Secret Fishing Spots and Enduring Crisis

By David Robertson, IPLI Mentor & Member of IPLI Leadership Team and Assistant Superintendent of Elementary Education at Warsaw Community Schools.

One of the things my kids and I like best about warming spring weather is Spring Fishing!  I really didn’t grow up fishing, but fishing has become a favorite pastime for my kids and me.

It’s a well known fact in the fishing world that you don’t share your best spots with other fishermen.  It makes sense, right?  If I keep my favorite fishing spot secret, that means more fish for me.  I’ve found that while this is a well-known fact amongst people who fish, it’s hardly ever followed.

Let me explain…

Recently, my son and I decided to spend a few minutes fishing on a channel at one of our local lakes.  It was one of the first warm days of the spring, and we really just wanted to get outside and spend time together more than anything else.  When we arrived at the lake, an older gentleman was packing up his gear to leave.  We began fishing as he packed up.  After a few minutes, he walked over to us and shared that he had done pretty well that day and caught several fish.  Next, he showed us right where they were biting!  He left, and my son and I moved over to the spot he shared with us.  About an hour later we had caught 11 fish!

This wasn’t the first time someone had broken the sacred rule of secret fishing spots with me.  In fact, all of my best spots were shared with me by someone else.  Maybe my experience is unique; however, I’ve also shared those spots with others.  I guess I’ve broken that sacred rule just as much as anyone else.

My experience this week got me thinking, “If fishermen aren’t supposed to share their best spots with others, why have people shared their best spots with me, and why have I felt like I should share those great spots with others?”

I have a few ideas on the answers to these questions and I think they make sense for leaders as well.

Joy of Sharing:

We can’t deny it; it feels good to share!  I know it helped that I had an anxious 8-year-old boy with me who loves to fish, but the gentlemen who shared the good fishing spot came across as genuinely excited to share.  I believe there’s an aspect to our humanity that causes us to feel good when we share.  For leaders, it’s easy to get caught up in our own success.  We have a drive to be the best, and that drive is good.  However, that drive is BEST when not only are we successful, but others are as well.  The best type of success is success that leads to good for ALL!

▶ _Your task_:
Answer these from the article on secret fishing spots:
(a) Where did the author and his son go fishing on the day the older gentleman shared his spot?
(b) How many fish had they caught about an hour after moving to that spot?
(c) How old is the boy the author mentions having with him?

▶ _Dataset section_:
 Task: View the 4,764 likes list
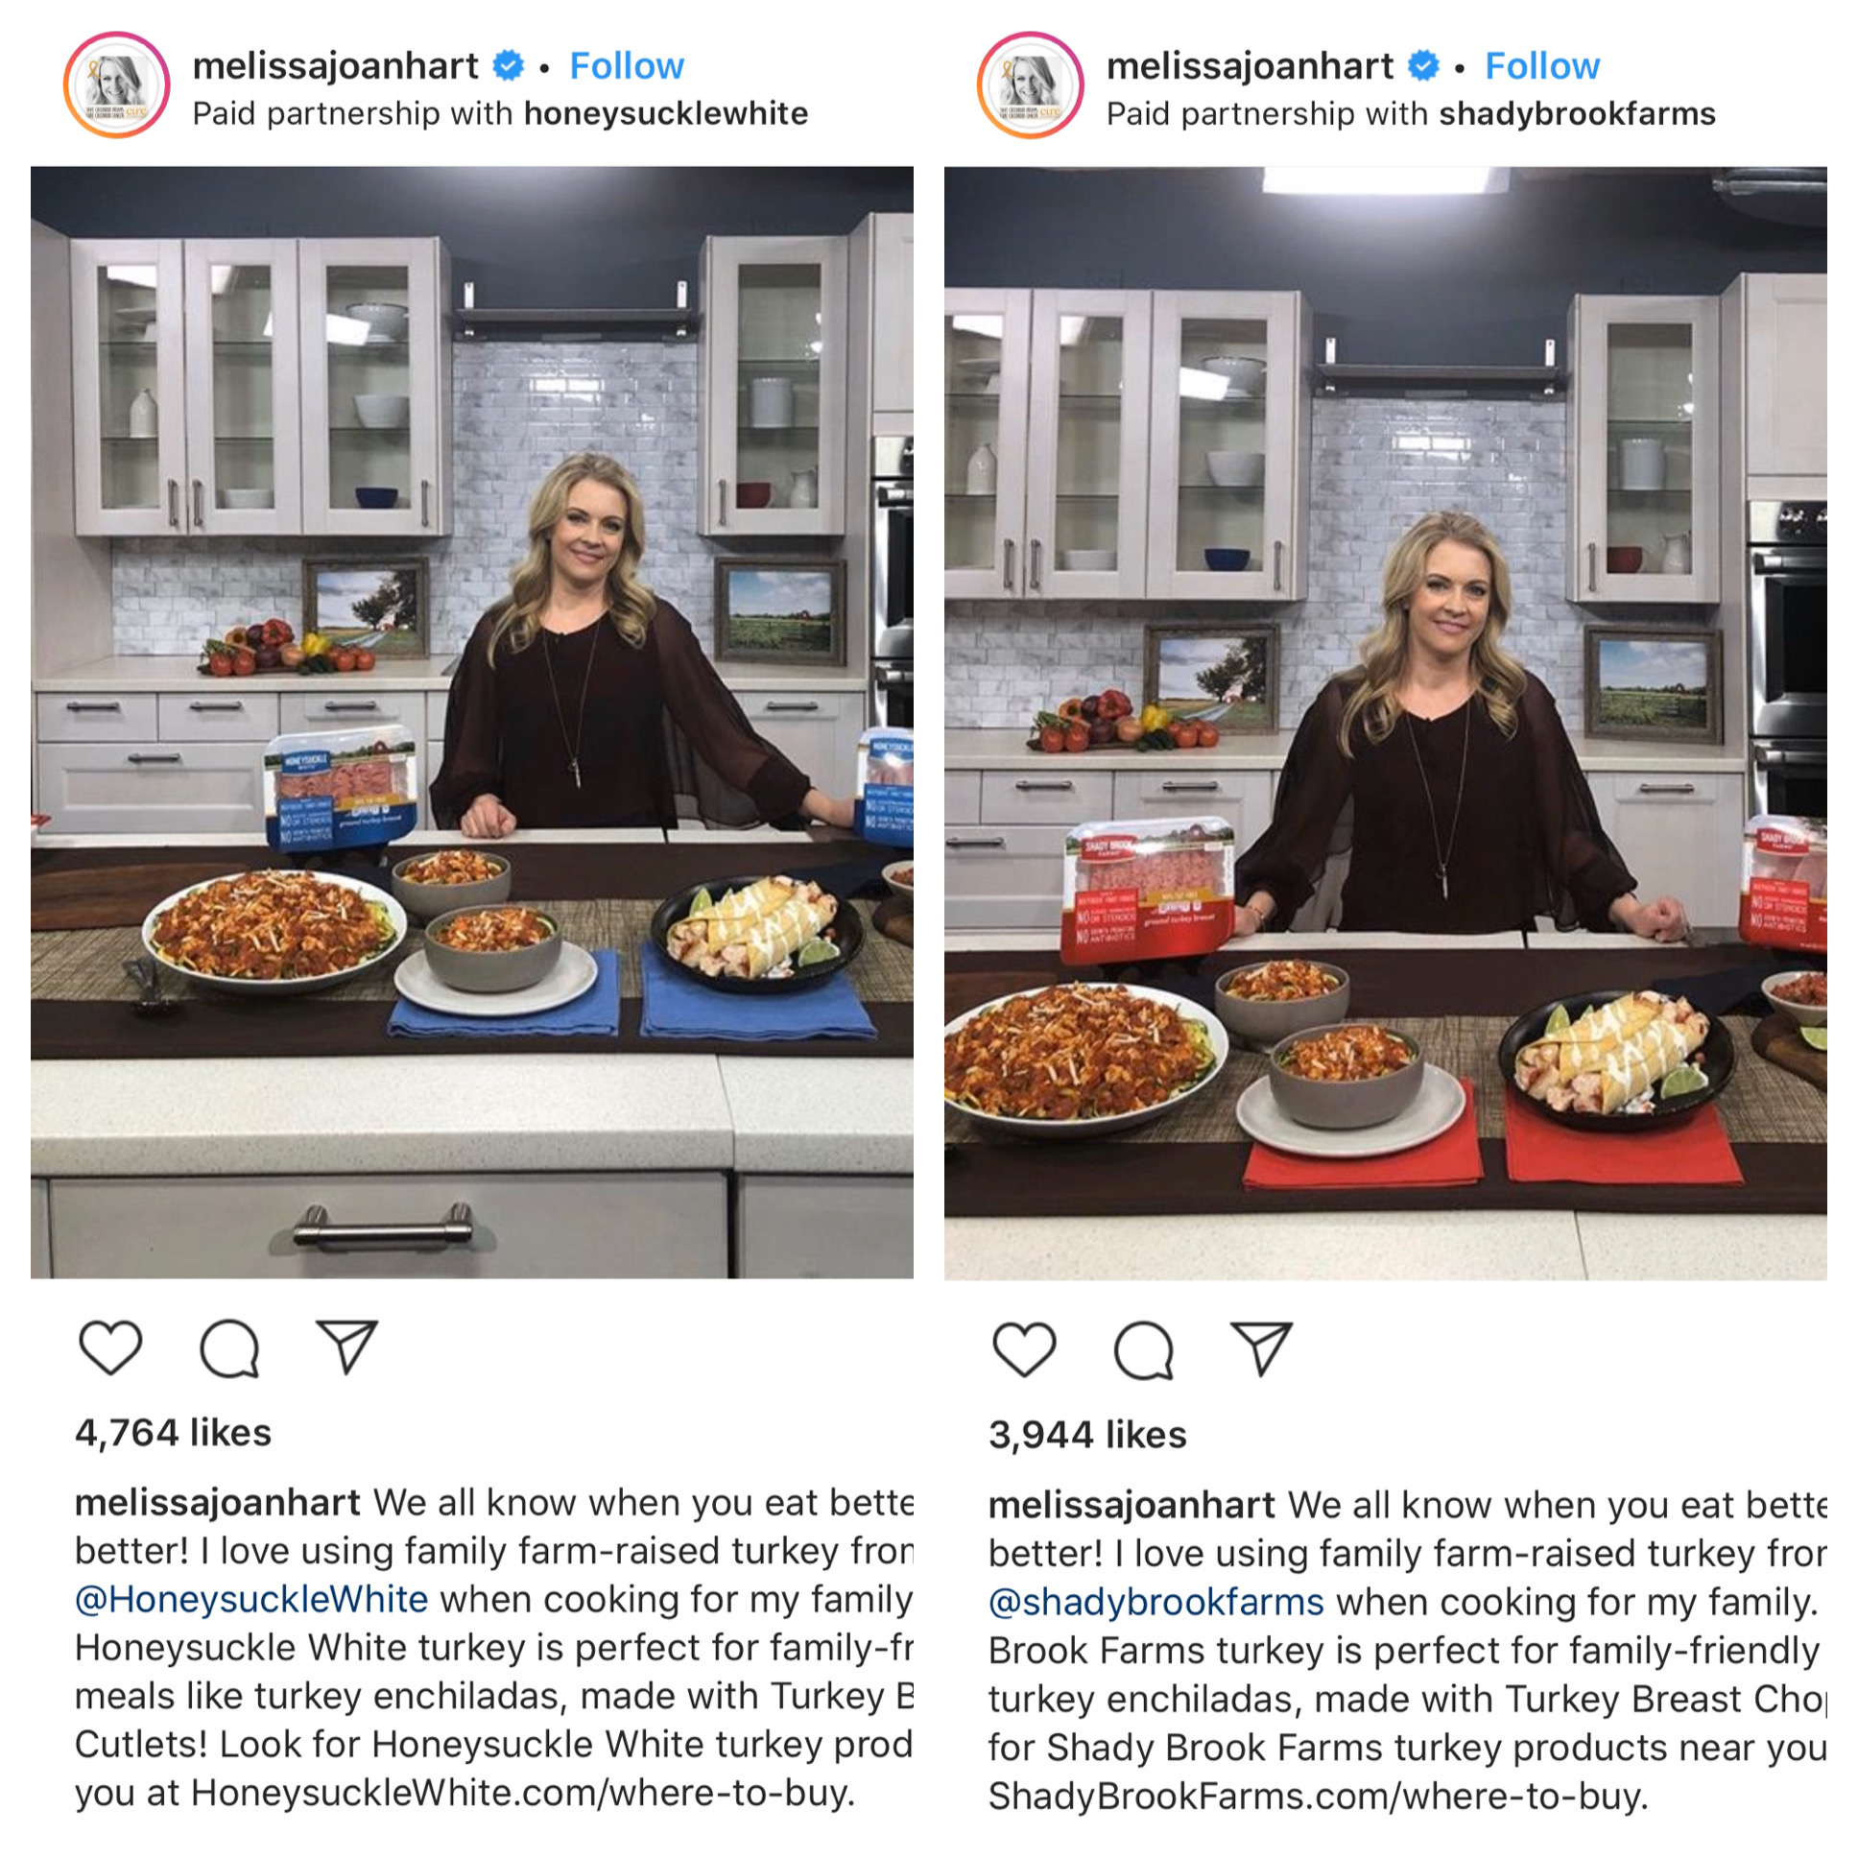(173, 1432)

▶ _Answer to this task_:
(a) On a channel at one of their local lakes.
(b) 11 fish.
(c) 8 years old.